## Study questions:
A: Based on the report excerpt on security recommendations, mark each statement yes or no and quote the words that decide it: (i) Security agency staff should disclose their assets and liabilities every year. (ii) In 1990 there were no architectural drawings of the layout of Parliament. (iii) The report makes specific recommendations for developing social and economic policies.
B: Translate this sentence from the report excerpt on security recommendations into Spanish: "The General Hospital suffered because of this lacuna in arrangements for crises."
C: Write the next part of the report excerpt on security recommendations, picking up after its final sentence about societal instability.

## Provided text:
12.84. Staff of all security agencies should undergo psychometric and polygraphic testing prior to recruitment and during their employment. In addition, we recommend that staff of all security agencies should be made to disclose their assets and liabilities on a biennial basis. If necessary, appropriate legislation should be enacted to achieve these objectives.

(26) CCTV Equipment for Car Parks of Prisons

12.85. Bearing in mind that we received evidence that the prisons ought to be considered part of the national security framework of the country, we recommend that, if not already installed, CCTV equipment be placed at the car parks of all prisons to ensure exterior surveillance of those facilities.

(27) Development and Promulgation of a Disaster Preparedness Plan

12.86. One of the deficiencies in 1990 was the absence of a Disaster Preparedness Plan. The General Hospital suffered because of this lacuna in arrangements for crises. We recommend that such a Plan covering hospitals and other medical facilities be developed and promulgated.

(28) Architectural Plans and Drawings of Certain Buildings

12.87. The architectural plans and drawings of certain buildings considered vulnerable, such as Parliament, President’s House, Police and Defence Force Headquarters, Prime Minister’s residence and office, should be copied and kept in a secure and secret place and copies should reside at the Headquarters of the Defence Force and the Police Service. In 1990 there were no architectural drawings of the layout of Parliament to assist the Protective Services.

Fortunately, the Acting President was very familiar with the layout of Parliament by reason of his experience of Parliament as both Clerk and President of the Senate, and he was able to assist a soldier in hastily drawing a sketch of the layout of the Parliament.

(29) Transmitter Sites and Essential Services

12.88. Legislation should be enacted to make it mandatory that all transmitter sites and essential services have security on a 24/7 basis.


12.89. We do not think that we are competent to make specific recommendations for the development of social and economic policies. These are matters of a political nature and best articulated by political parties. However, the social and economic conditions of 1990 did create a climate of dissatisfaction, discontent and disaffection among large sections of the population. The resultant societal disequilibrium may have led Imam Abu Bakr to believe that he would receive popular support for his adventure. Societal instability can express itself in internal threats to democratic governance.

## Stored data:
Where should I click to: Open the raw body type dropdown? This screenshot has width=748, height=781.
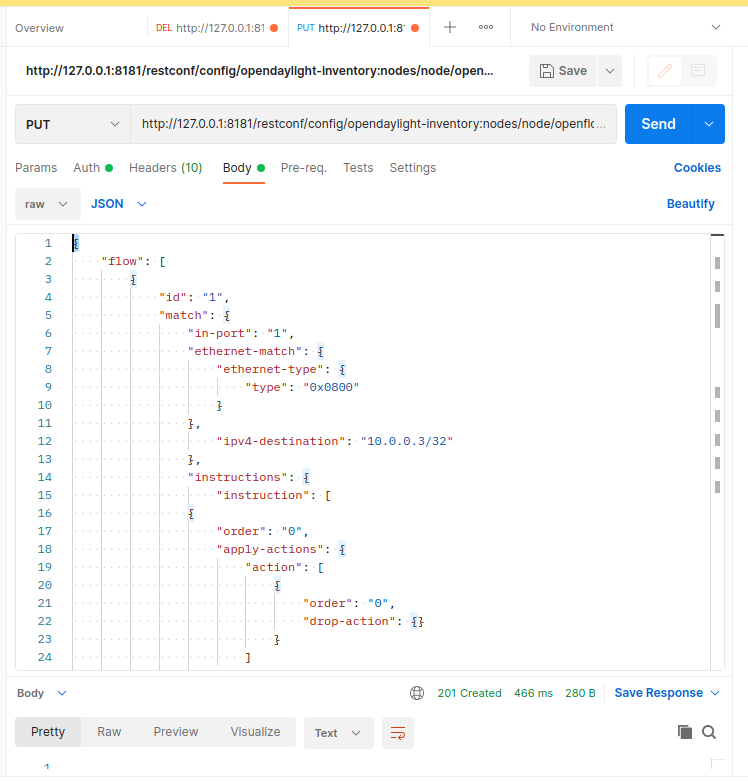point(47,204)
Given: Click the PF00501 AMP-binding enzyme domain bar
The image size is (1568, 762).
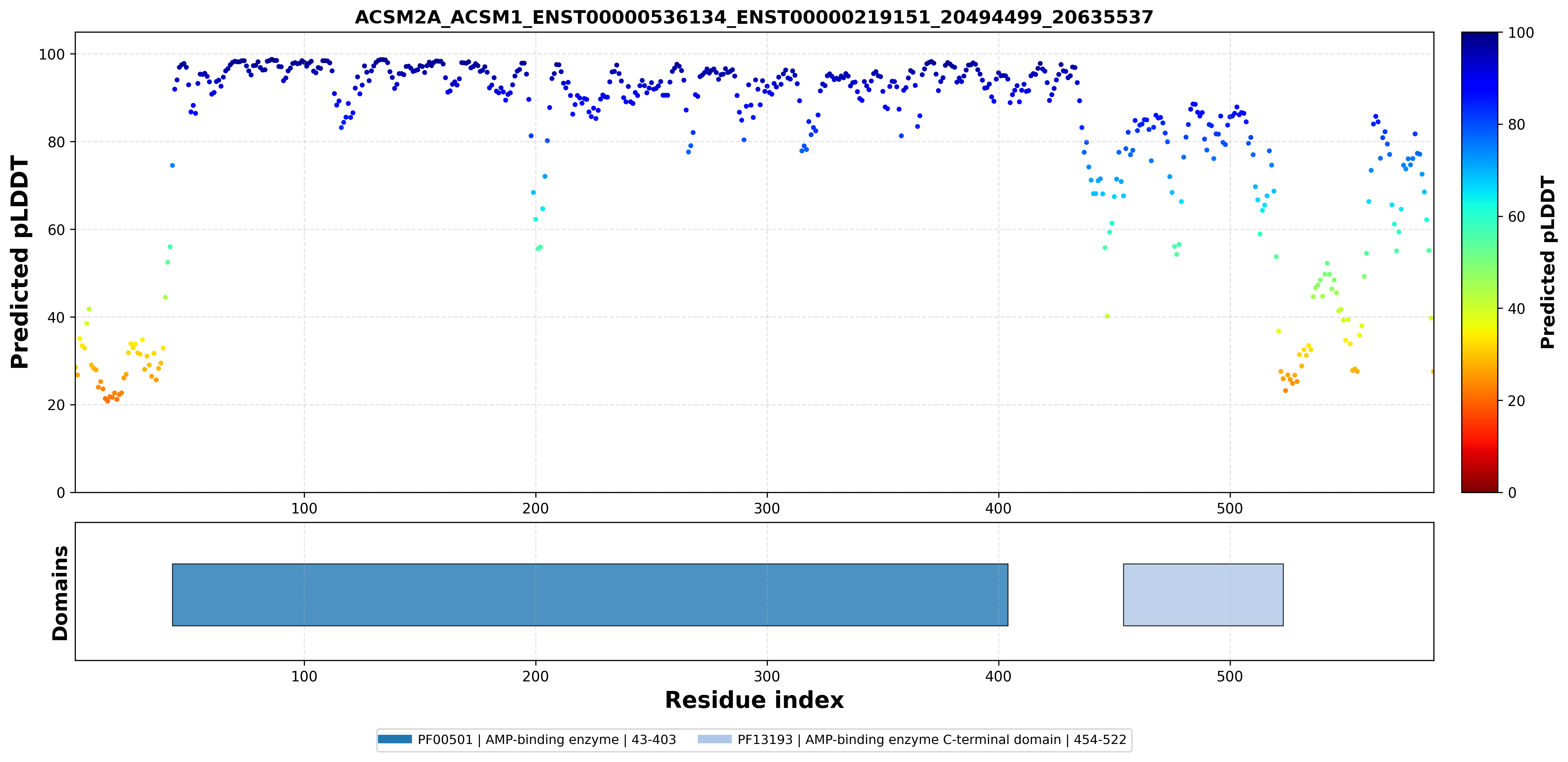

## Task-by-task outputs:
A:
(i) No: "staff of all security agencies should be made to disclose their assets and liabilities on a biennial basis"
(ii) Yes: "In 1990 there were no architectural drawings of the layout of Parliament to assist the Protective Services."
(iii) No: "We do not think that we are competent to make specific recommendations for the development of social and economic policies."

B: El Hospital General sufrió a causa de esta laguna en las disposiciones para situaciones de crisis.

C:
12.90. We took note of the views of witnesses, during the public hearings, that –

• some parts of Trinidad and Tobago, at the time of writing this report, are still without running water and electricity. However, it became clear that these deficiencies applied mainly to areas where there are illegal squatting communities.

• the matter of race is still an issue in the Republic.

(30) Regional and International Cooperation

12.91. We recommend that the Government of Trinidad and Tobago take urgent steps to accede to the Treaty establishing the Regional Security System (RSS). The collaboration between the security and law enforcement agencies for the 2007 Cricket World Cup shows that the capability exists within the Commonwealth Caribbean to design and execute successful anti-crime strategies and operations.

12.92. Having regard to evidence from more than one person that Venezuela is the primary source of guns entering Trinidad and Tobago, the Commission recommends that the Government of Trinidad and Tobago seeks to develop a Memorandum of Understanding with the Government of Venezuela for closer co-operation in the fight against illegal firearms and drugs.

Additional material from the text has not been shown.